Fortsetzung vom 3. Juni 2024

Es ist eine dieser großen Hollywood-Anekdoten. Sie betrifft das Zustandekommen eines von Orson Welles‘ umstrittenen Klassikern „The Lady From Shanghai“. Welles erzählt von einem dieser Tage, an denen er mal wieder Geld brauchte: „Ich rief Harry Cohn in Hollywood an und sagte: Ich hab‘ da eine riesige Story für Sie, wenn Sie mir innerhalb einer Stunde telegraphisch 50.000 Dollar anweisen. Welche Story, fragte Cohn. Ich felefonierte von einem Münzfernsprecher, direkt daneben war ein Schaufenster mit lauter Taschenbüchern, und ich nannte einen der Titel: Lady From Shanghai. Ich sagte, kaufen Sie den Roman, und ich mache den Film. Eine Stunde später hatten wir das Geld.“
So grandios das Finale im Spiegelkabinett auch ist, so ratlos hat der Film mich insgesamt hinterlassen. Daher fand ich es beruhigend zu erfahren, auf welch zufällige Weise er initiiert worden war.
Ähnlich verhält es sich mit „Der Prozess“. Warum nur hat mich dieser Film nicht überzeugt, eine Art Zusammenarbeit zwischen zwei Genies wie Welles und Franz Kafka? – Und dann noch mit Anthony Perkins, dem idealen Statthalter Franz Kafkas auf der Leinwand …
Dafür hat Orson Welles eine ähnlich de-romantisierende Erklärung.
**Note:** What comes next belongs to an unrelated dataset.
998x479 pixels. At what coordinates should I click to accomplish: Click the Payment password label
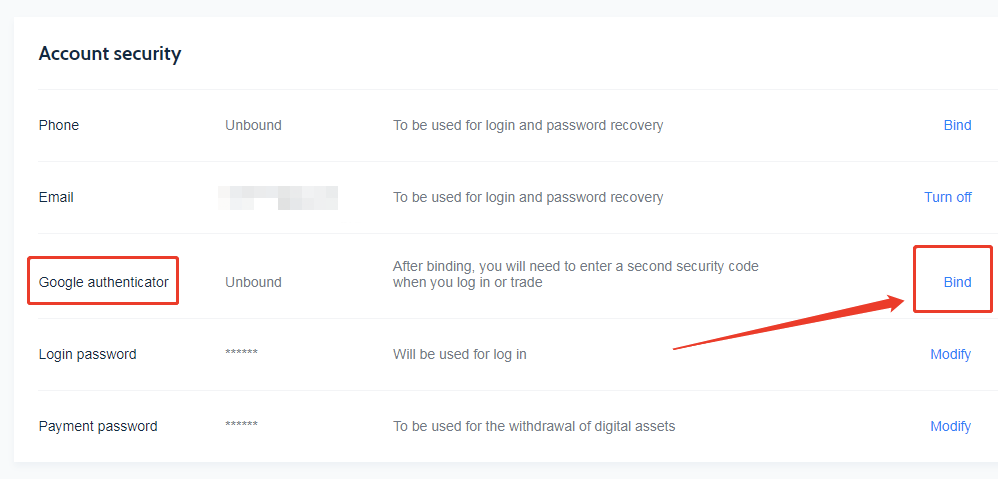point(98,426)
Er erzählte Peter Bogdanovich die Geschichte* seiner Begegnung mit „zwei Russen namens Salkind, Vater und Sohn“, die Welles als Schauspieler für ihre Verfilmung von „Taras Bulba“ gewinnen wollten. Daraus wurde nichts, denn Hollywood kam dem Projekt mit seiner Version des Stoffes zuvor. Doch Orson „hatte jetzt einen Draht zu ihnen. Und der alte Herr – ein engelhafter, lieber Mensch – gab mir eine Liste mit einhundert Büchern und fragte mich, welches ich machen wollte. Kafkas ‚Prozess‘ stand mit auf der Liste, und als ich sagte, ich wollte ‚Das Schloss‘ machen, weil ich diesen Roman lieber mochte, überredeten sie mich, doch den ‚Prozess‘ zu nehmen. Ich konnte sie nicht dazu bewegen, mich ein Originaldrehbuch machen zu lassen, es musste eine Romanvorlage sein.“
Und ich hatte geglaubt, dieser Stoff und dieser Regisseur müssten einander magnetisch angezogen haben.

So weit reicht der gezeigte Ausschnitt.